**ABOUT THIS TASK**
Say how many lines in the entries below mention "agent", with no other words.

*** Opening EXTRACTED ENTRIES ***

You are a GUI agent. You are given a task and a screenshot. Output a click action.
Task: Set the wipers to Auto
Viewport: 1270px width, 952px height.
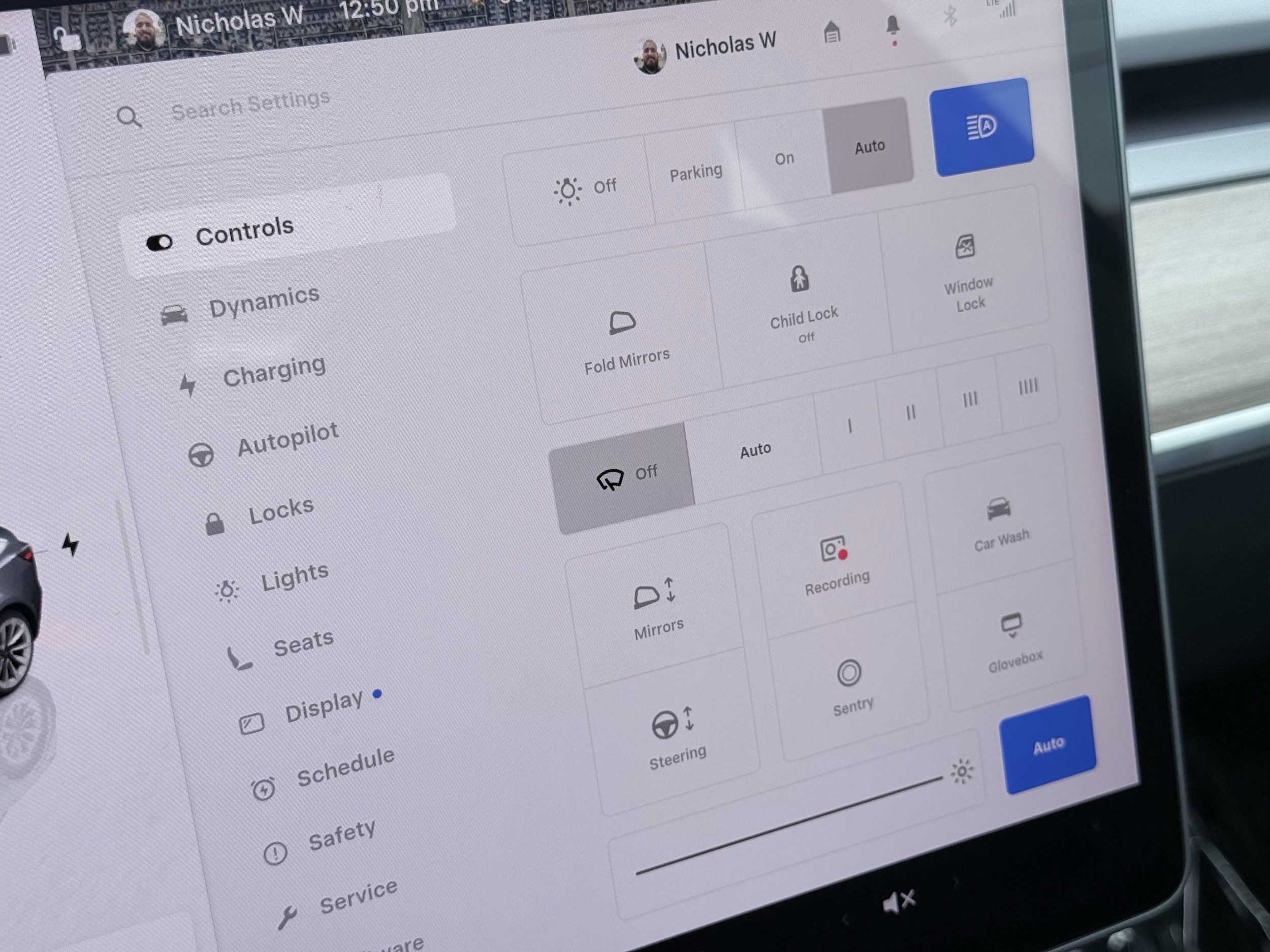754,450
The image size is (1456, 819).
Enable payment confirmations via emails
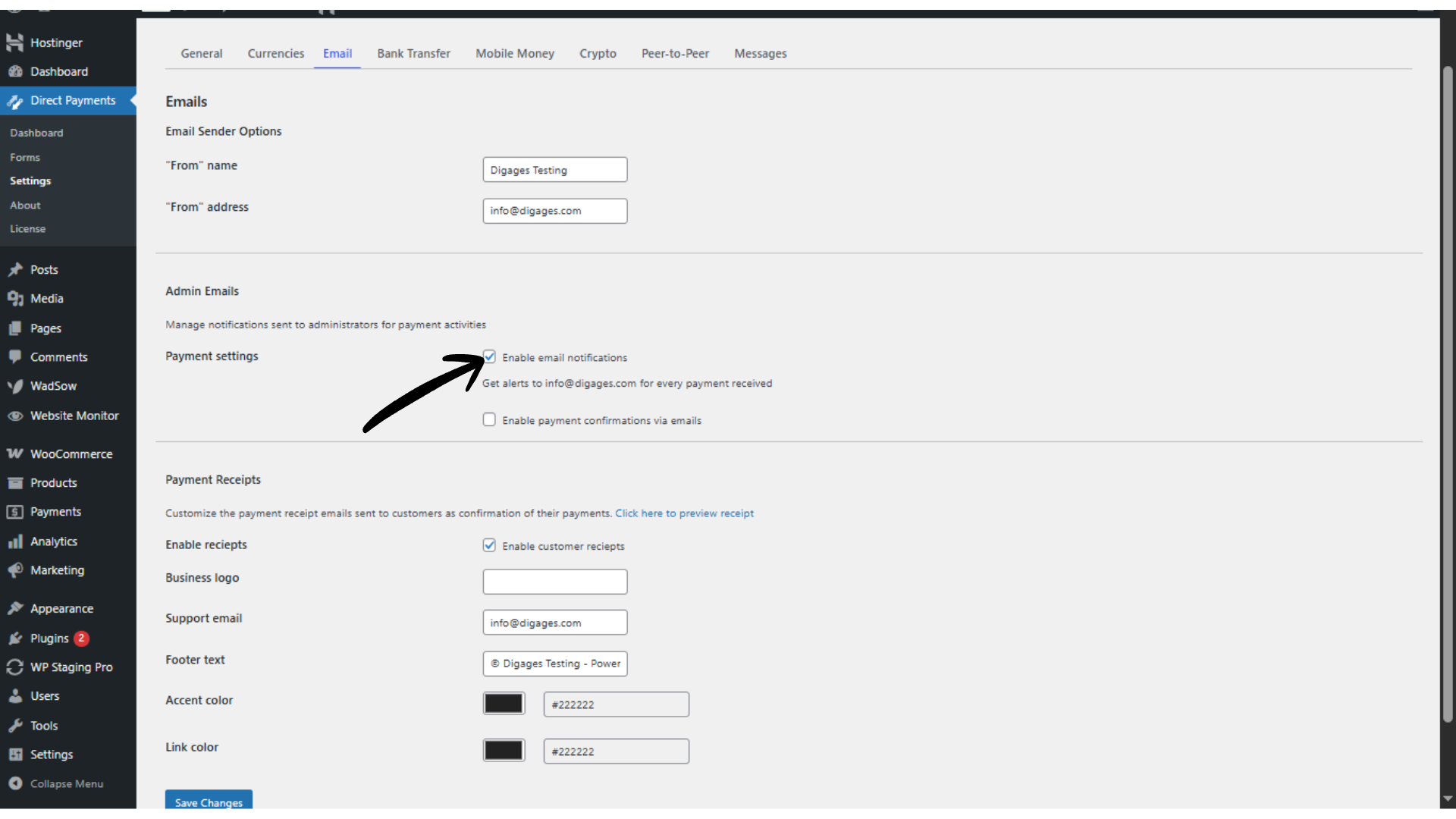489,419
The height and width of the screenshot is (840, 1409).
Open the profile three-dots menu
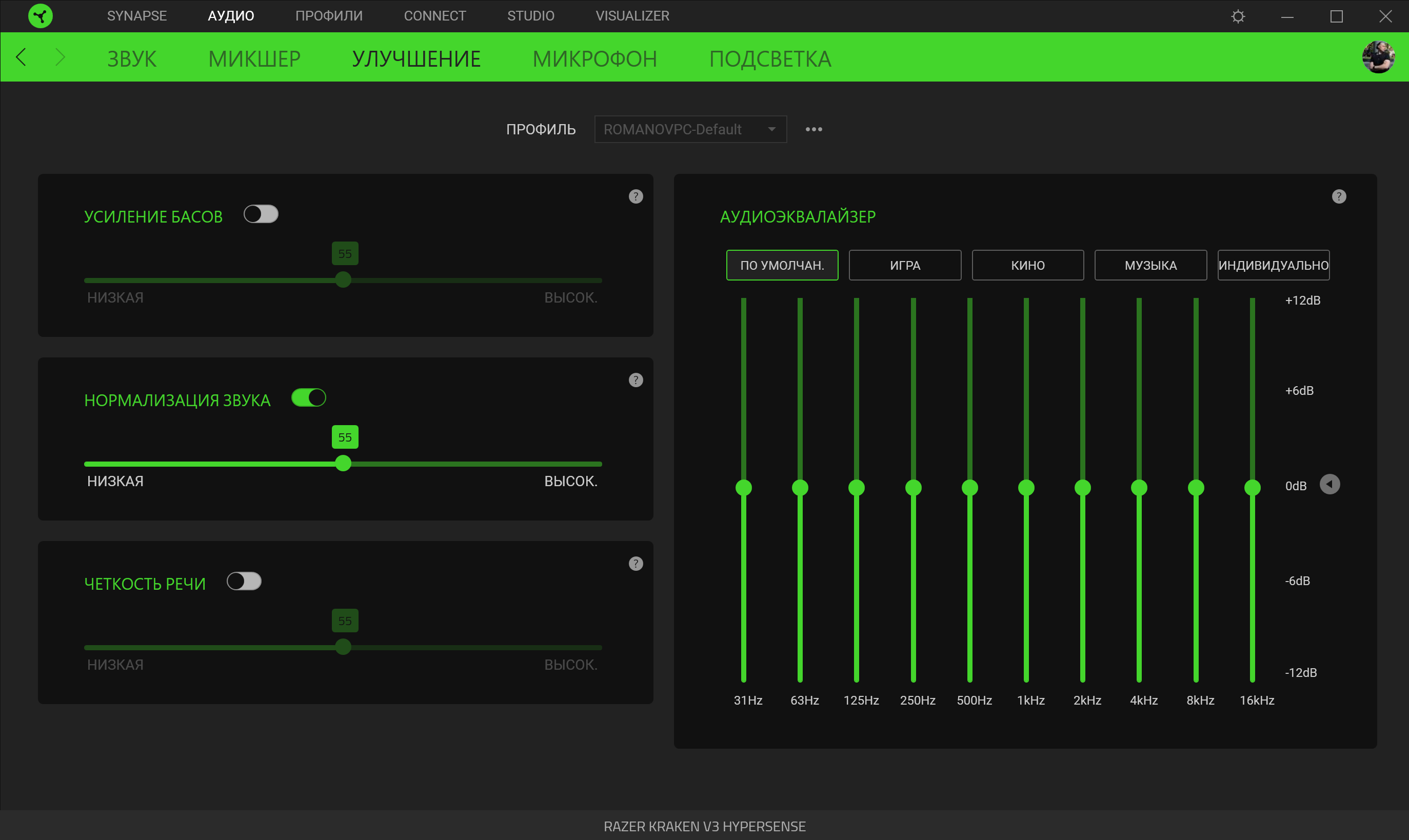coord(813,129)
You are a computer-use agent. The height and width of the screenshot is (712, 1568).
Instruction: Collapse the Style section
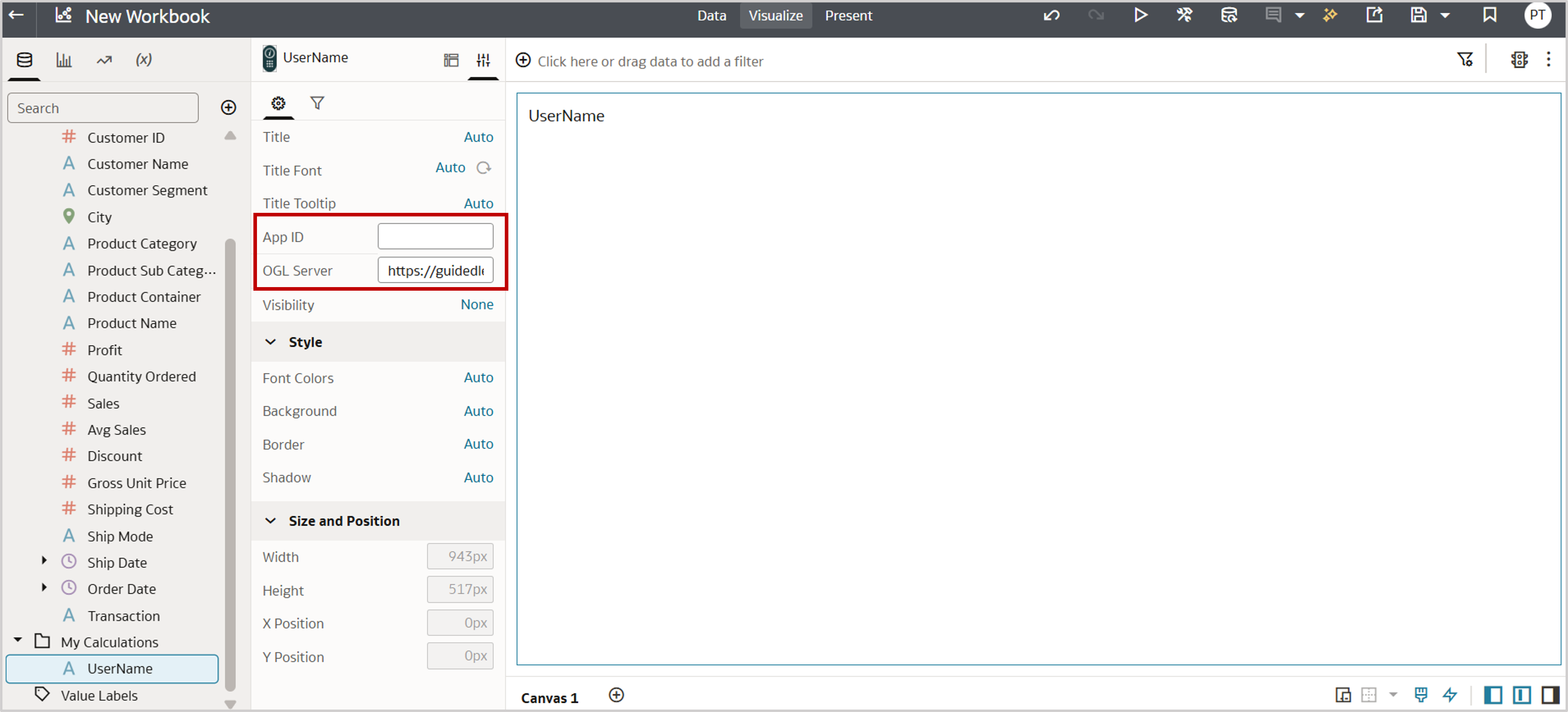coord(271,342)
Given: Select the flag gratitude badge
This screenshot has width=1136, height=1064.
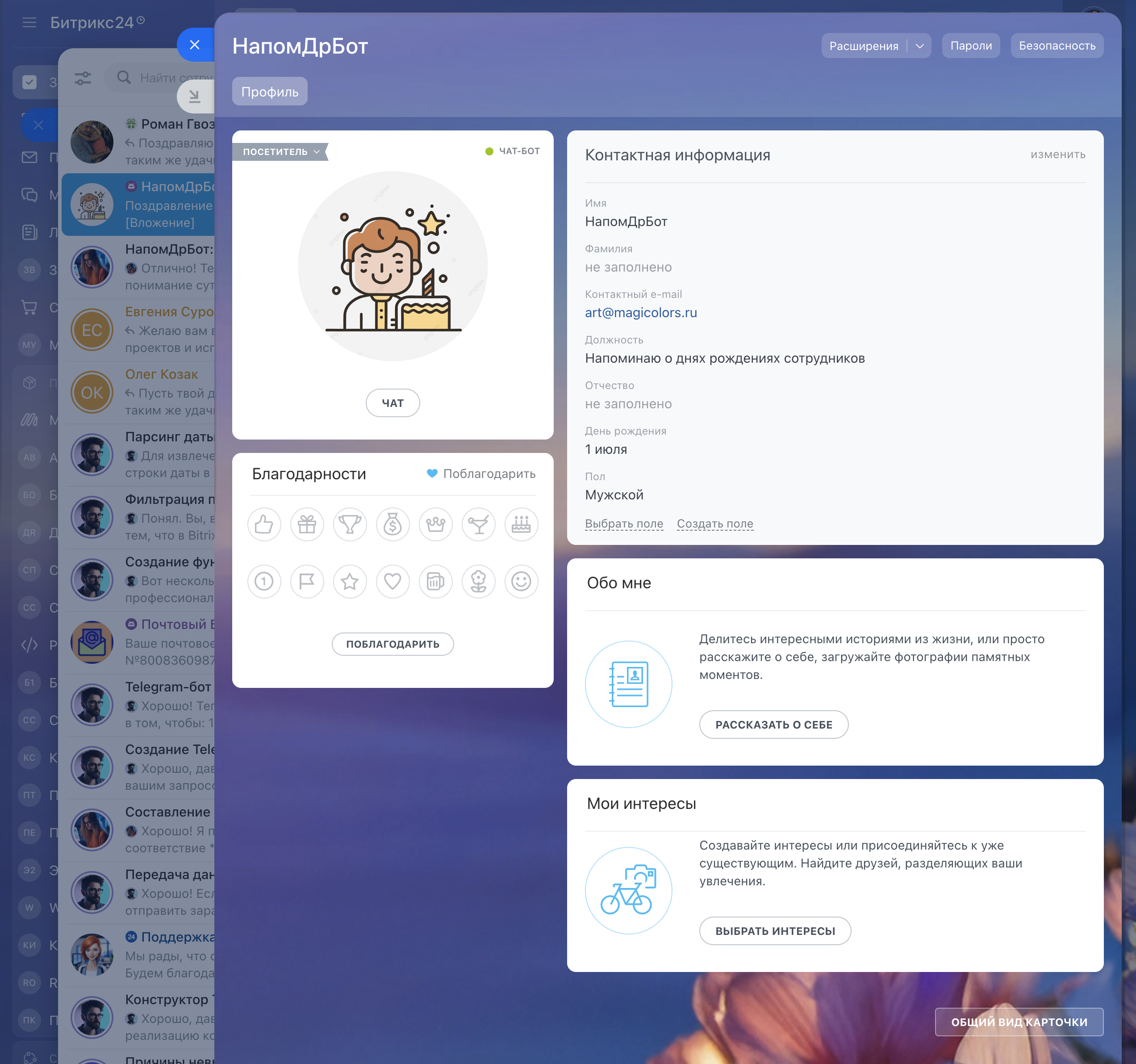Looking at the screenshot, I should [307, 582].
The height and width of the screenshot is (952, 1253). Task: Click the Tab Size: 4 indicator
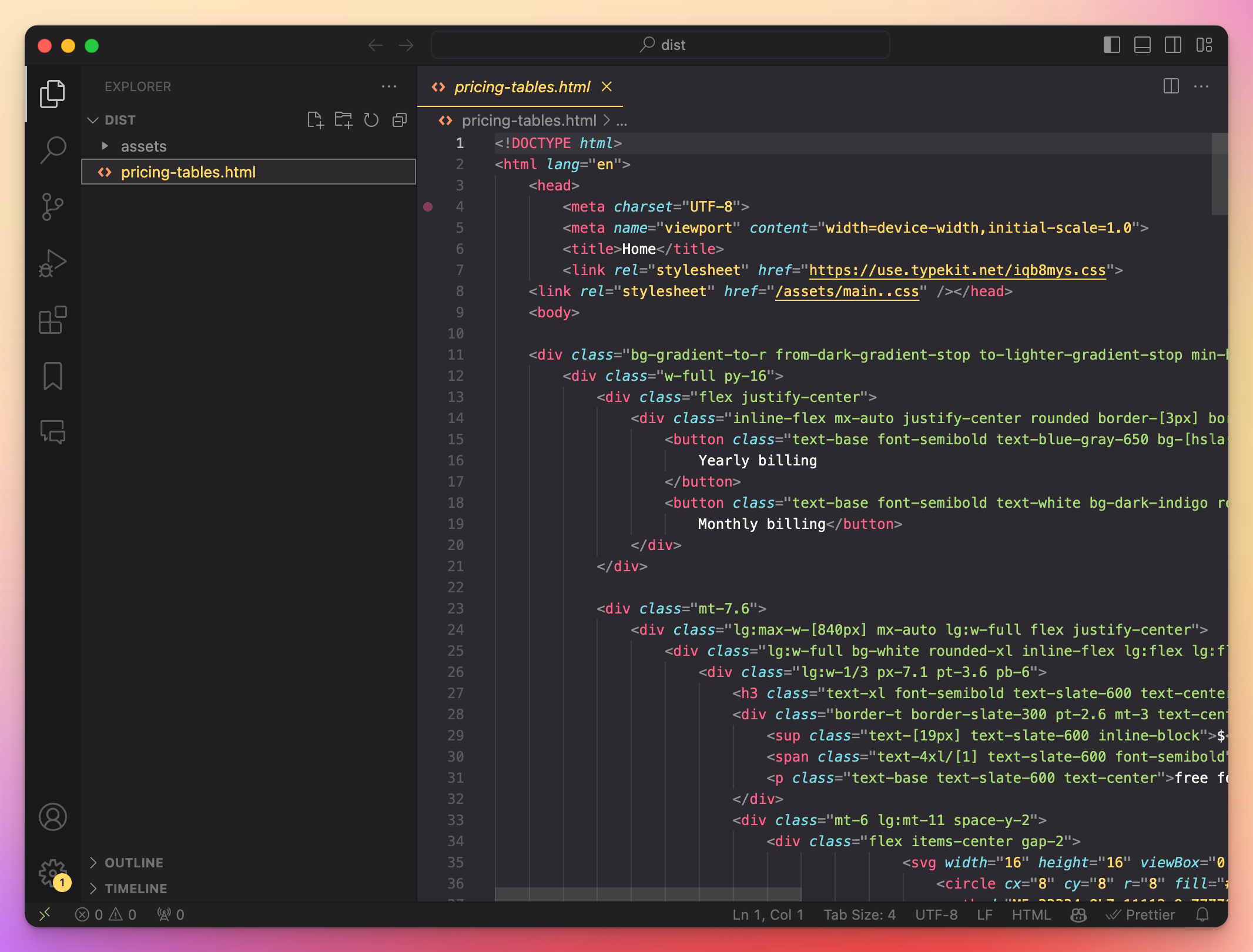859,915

*** Closing EXTRACTED ENTRIES ***

**TASK ANSWER**
2